Gabrielle Bendiner-Viani (Featured Writer)
Dr. Gabrielle Bendiner-Viani is a visual urbanist and cofounder of the interdisciplinary studio Buscada. She is the author of The Cities We Need: Essential Stories of Everyday Places (MIT Press, 2024) and Contested City: Art and Public History as Mediation at New York’s Seward Park Urban Renewal Area (University of Iowa Press, 2019), a finalist and honoree for the Brendan Gill Award. A widely exhibited photographer, she was a professor of urban studies at the New School for a decade and a fellow at the International Center of Photography and the Centre for Urban Community Research at Goldsmiths, University of London. She holds a doctorate in environmental psychology from the Graduate Center, CUNY.

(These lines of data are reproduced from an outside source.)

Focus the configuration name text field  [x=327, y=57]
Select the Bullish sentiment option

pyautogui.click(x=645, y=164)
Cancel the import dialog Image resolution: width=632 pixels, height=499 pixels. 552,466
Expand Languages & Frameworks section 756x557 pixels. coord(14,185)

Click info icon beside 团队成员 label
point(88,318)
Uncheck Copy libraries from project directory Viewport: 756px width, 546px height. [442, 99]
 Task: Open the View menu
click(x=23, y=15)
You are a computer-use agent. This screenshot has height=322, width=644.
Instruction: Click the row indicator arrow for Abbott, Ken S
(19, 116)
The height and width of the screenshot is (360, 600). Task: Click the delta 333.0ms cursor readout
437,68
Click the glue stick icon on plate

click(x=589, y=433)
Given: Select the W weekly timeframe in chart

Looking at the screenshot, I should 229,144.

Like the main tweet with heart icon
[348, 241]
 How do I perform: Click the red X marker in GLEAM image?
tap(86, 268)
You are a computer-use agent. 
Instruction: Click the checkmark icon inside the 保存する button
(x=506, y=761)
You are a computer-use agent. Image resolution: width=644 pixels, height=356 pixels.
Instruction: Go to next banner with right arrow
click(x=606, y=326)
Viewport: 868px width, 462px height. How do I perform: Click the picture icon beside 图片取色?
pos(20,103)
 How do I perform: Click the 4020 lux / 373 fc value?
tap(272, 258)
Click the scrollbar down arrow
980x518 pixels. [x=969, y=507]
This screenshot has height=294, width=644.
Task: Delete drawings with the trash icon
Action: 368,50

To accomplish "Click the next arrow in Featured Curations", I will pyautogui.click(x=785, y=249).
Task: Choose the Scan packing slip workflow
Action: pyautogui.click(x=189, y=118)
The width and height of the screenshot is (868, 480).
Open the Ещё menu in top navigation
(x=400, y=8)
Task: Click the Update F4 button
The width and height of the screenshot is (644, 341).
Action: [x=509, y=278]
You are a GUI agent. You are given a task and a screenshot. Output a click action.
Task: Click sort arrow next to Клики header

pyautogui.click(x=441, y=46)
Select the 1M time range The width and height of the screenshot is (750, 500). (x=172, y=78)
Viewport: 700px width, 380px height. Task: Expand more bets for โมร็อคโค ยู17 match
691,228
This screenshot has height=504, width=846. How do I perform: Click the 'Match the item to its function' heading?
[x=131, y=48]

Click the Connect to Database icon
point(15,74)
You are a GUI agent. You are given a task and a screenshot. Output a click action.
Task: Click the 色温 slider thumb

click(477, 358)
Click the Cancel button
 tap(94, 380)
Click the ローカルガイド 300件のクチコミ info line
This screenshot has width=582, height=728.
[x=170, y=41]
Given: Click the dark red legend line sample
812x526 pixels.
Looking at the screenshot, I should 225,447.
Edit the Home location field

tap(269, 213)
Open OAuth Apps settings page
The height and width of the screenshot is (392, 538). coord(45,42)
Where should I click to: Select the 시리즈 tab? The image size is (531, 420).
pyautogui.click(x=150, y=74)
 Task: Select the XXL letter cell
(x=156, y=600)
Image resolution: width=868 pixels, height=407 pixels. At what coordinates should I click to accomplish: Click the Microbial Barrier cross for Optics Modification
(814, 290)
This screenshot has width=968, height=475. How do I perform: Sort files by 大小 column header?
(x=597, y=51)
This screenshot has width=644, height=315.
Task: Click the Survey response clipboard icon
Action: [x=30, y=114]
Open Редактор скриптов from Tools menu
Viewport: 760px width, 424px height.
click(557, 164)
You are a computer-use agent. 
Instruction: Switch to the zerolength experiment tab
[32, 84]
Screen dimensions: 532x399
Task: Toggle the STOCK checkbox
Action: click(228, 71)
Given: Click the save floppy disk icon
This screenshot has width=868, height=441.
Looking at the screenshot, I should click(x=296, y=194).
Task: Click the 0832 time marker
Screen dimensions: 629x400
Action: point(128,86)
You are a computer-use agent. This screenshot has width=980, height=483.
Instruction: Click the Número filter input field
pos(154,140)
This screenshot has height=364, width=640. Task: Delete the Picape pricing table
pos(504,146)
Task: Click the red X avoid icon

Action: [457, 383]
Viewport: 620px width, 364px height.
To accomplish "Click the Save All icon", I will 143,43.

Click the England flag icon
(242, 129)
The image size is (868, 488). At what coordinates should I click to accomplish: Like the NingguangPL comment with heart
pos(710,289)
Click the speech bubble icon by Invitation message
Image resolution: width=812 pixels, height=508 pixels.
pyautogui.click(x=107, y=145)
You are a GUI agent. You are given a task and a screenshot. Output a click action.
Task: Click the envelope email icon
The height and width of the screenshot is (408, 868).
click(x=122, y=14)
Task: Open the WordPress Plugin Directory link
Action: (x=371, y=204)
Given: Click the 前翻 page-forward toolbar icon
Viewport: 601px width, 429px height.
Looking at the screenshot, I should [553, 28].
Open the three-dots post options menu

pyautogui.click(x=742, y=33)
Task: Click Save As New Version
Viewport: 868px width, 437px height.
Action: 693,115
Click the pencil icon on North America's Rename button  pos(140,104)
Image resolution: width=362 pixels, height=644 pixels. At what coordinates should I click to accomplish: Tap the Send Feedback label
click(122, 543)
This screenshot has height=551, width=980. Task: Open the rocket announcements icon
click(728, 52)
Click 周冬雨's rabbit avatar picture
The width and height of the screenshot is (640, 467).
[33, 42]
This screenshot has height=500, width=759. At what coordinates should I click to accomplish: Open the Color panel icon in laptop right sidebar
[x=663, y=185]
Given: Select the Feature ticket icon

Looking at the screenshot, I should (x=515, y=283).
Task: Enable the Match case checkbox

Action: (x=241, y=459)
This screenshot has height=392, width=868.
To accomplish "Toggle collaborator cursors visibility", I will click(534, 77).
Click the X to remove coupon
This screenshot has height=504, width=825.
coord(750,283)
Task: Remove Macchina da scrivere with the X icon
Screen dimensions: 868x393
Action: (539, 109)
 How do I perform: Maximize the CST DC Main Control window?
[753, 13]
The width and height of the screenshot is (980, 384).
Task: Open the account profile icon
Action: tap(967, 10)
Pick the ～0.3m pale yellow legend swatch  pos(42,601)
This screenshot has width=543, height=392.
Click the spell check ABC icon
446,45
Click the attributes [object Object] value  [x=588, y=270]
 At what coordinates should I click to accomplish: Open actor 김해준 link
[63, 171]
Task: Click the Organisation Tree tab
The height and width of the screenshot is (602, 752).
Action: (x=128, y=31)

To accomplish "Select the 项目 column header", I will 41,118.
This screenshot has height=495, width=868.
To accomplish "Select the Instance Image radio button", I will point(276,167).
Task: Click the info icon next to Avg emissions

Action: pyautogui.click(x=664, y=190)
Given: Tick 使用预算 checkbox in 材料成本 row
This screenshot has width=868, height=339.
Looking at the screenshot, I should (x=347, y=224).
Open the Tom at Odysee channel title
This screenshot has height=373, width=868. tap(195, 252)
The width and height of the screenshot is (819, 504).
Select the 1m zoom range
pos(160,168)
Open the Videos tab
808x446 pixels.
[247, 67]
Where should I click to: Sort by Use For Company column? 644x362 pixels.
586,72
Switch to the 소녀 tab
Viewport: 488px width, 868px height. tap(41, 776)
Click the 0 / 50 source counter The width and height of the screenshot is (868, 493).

Mindy Thompson Fullilove, MD, DLFAPA, Hon AIA (Moderator)
Mindy Thompson Fullilove, MD, is a social psychiatrist and the Helen and Robert Fullilove of Community Health at the University of Orange. Since 1986, she has conducted research on AIDS and other epidemics of poor communities. with a special interest in the relationship between the collapse of communities and decline in health. She has published over 100 scientific papers and eight books. Among her books are the highly-regarded Urban Restoration Trilogy, Root Shock: How Tearing Up City Neighborhoods Hurts America and What We Can Do About It, Urban Alchemy: Restoring Joy in America’s Sorted-Out Cities and Main Street: How a City’s Heart Connects Us All. She holds two honorary doctorates and is a distinguished life fellow of the American Psychiatric Association and honorary member of the American Institute of Architects. In the Fall of 2023 she delivered the Flexner Lectures at Bryn Mawr College based on her new research on the “Tao of K-drama.”